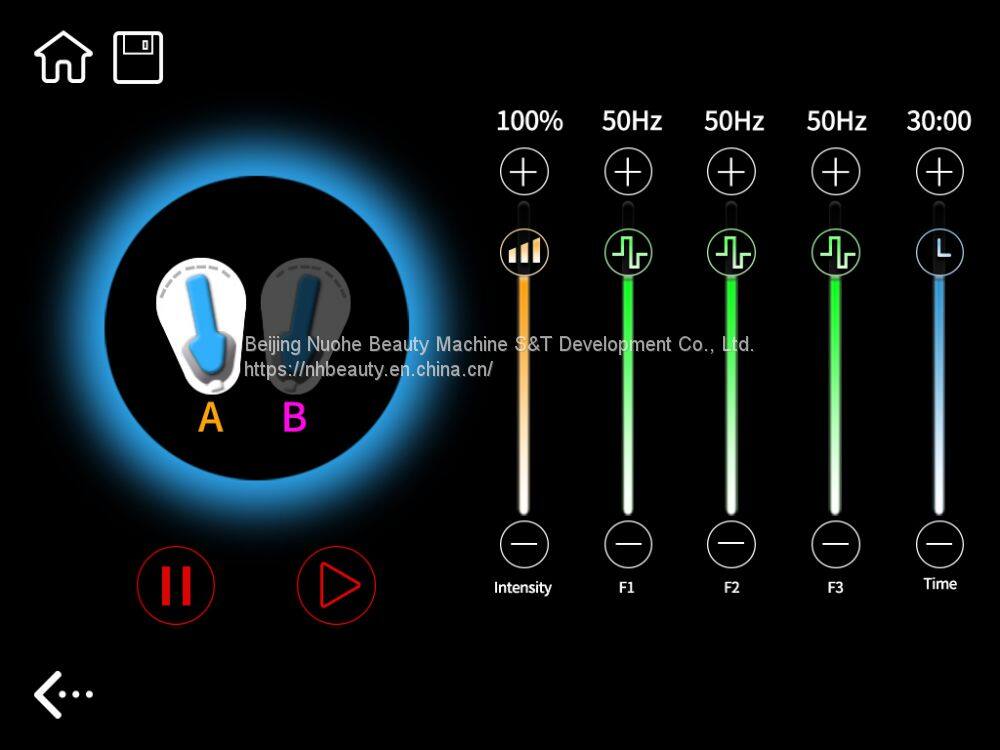Click the orange intensity slider handle

click(x=524, y=251)
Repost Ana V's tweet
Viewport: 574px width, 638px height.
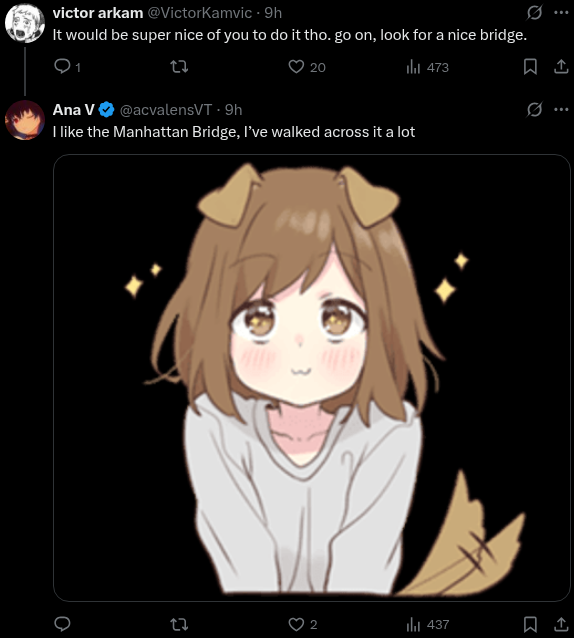(179, 624)
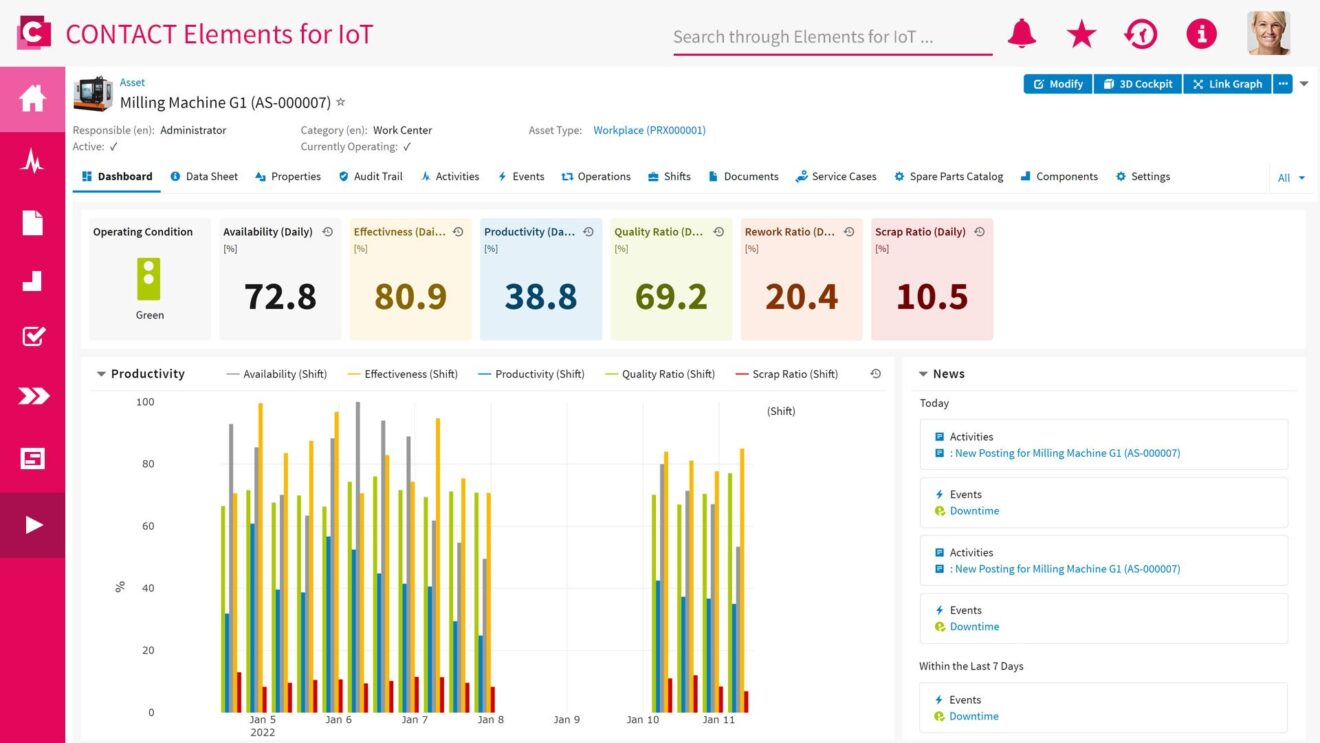Click the search field at the top
Viewport: 1320px width, 743px height.
coord(830,36)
--
Istruzioni ::
Puoi riscrivere tutte queste righe sostituendo "tweet" con "post", senza cambiare nient'altro e senza includere le immagini?

Risultato ::
Click the orange intensity slider handle

click(x=524, y=251)
Repost Ana V's post
Viewport: 574px width, 638px height.
(179, 624)
Click the search field at the top
Viewport: 1320px width, 743px height.
coord(830,36)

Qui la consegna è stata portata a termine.